Miss Colson didn't want me taking junior high band. She just couldn't imagine that one summer of private lessons on any instrument, let alone tuba, would be sufficient to prepare me for the relative rigor of seventh grade band. It may have had something to do with the fact that I had foregone the elementary school orchestra experience: the one that was under her direction. It may have been that she was sincerely concerned for my welfare and future happiness. Or not. Whatever the case, my parents decided that I was a good enough risk, after years of private piano lessons, to give the largest member of the brass family a shot.
What prompted me to choose the tuba? Part of my fascination came from watching the sousaphone players in the high school pep band when I went to a football game with my older brother. They seemed to be the most amusing and the most amused. There was something about them, one in particular: he seemed alternatingly ridiculous and charismatic. I found that combination appealing. Then there was the fact that I was a legacy, of sorts. My father had "played" tuba when he was in high school. More to the point, he had carried the marching version, a sousaphone because it was necessary to have at least seven to spell out "BOULDER" on the bells of the instrument high overhead. He didn't remember much, but one of the other guys showed him that if the first and third valve was pressed at the same time you could get a "C." Or an "F." If you blew at the same time. My dad wasn't that committed.
I was. I took weekly lessons on my parents back patio over the summer from the high school's band director. I understood from him and just about anyone who knew that I was an odd case. Tuba was an instrument that most people eventually came to after mastering other instruments. I knew that I would be playing primarily rhythm. I would be the part of the "oompah" section. That didn't keep me from dreaming of lovely bass melodies.

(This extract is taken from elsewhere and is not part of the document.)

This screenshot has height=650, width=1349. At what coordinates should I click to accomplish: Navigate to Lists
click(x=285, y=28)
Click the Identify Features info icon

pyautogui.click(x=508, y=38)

I grew up listening to the second side of my family's copy of the soundtrack to "Hans Christian Andersen." Side one was music from the film and it was fine and all, but I preferred to listen to Danny Kaye tell the tale of Tubby The Tuba. It told the tale of a tuba that dared to carry a tune. Tubby learns a melody from a frog who is as lonely as he is, and then returns to share it with his orchestra. At first, all the other brass, woodwinds and strings laugh and sneer. Then they hear this beautiful little song, and they are all transported.
And so was I. I spent years sitting in the next to last row, just in front of the percussion, on the conductor's left. I played what was on the page and counted hours of rests waiting for my turn. As I continued to take private lessons and practice at home, I learned songs written expressly for the tuba. I remember my older brother loaning me his copy of Maynard Ferguson's "The Big F" because it had a real boss tuba part on "Night Train." I learned Roger Bobo's name and worshiped at his low brass altar. And still I waited for my big moment.
It never came. There were some challenging parts. I was first chair, and so it fell to me when the other part-time tuba players couldn't cut the big bass mustard, I played those arpeggios and runs while the others were content to lay out until the oompah came back. When I graduated from high school, I was done with the tuba. The great brass relic that I had kept in my parents' house for six years was stuffed up into the crawlspace. When a friend of mine was selling off her childhood flute, it occurred to me that there was probably some money to be made on this great circular mass of tubing. I made seventy-five dollars. The guy told me that it was dinged up enough that he doubted that he could get it back into playing shape. He said he imagined it might end up like a few others he had seen over the years: turned into a whimsical lamp. What a conversation piece.
Every now and then I think about the tuba I don't own anymore. It really was my instrument much more than the piano ever was, even though there was a time when I was certain I wanted to be Elton John. Can you imagine "Candle in the Wind" being played on a tuba? I can.